**WHAT IS REQUIRED:** Word for word, transcribe the data below from the line with "1366x727 pixels." to the line with "Task: Click the second bar from the left", keeping both of those lines.

**GIVEN RECORDS:**
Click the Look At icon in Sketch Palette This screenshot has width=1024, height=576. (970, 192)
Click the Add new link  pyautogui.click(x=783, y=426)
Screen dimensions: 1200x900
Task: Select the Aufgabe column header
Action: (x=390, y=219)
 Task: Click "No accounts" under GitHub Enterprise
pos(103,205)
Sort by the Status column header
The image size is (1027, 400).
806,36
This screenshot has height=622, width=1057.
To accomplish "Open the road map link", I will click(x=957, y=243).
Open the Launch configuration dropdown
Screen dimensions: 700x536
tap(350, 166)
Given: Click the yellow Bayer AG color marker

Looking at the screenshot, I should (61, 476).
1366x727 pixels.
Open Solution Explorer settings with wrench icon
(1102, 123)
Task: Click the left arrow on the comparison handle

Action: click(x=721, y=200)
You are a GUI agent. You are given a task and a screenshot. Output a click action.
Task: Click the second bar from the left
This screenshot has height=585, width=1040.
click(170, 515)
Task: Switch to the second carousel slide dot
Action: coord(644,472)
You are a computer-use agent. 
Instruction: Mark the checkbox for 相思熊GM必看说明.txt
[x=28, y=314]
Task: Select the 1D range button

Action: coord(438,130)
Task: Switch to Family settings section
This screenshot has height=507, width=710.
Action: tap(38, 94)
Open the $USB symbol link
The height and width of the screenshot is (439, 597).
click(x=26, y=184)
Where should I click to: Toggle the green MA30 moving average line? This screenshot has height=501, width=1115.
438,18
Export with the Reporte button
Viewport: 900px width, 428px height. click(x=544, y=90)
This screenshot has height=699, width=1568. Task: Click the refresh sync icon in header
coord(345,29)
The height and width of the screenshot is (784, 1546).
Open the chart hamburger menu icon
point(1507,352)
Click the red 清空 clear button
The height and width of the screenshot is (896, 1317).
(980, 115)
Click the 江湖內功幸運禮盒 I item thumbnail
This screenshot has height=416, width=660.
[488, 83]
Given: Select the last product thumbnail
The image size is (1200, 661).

**RESULT OF THIS EXERCISE:**
1366x727 pixels.
Open Solution Explorer settings with wrench icon
(1102, 123)
Task: Click the left arrow on the comparison handle

Action: click(x=721, y=200)
You are a GUI agent. You are given a task and a screenshot. Output a click action.
Task: Click the second bar from the left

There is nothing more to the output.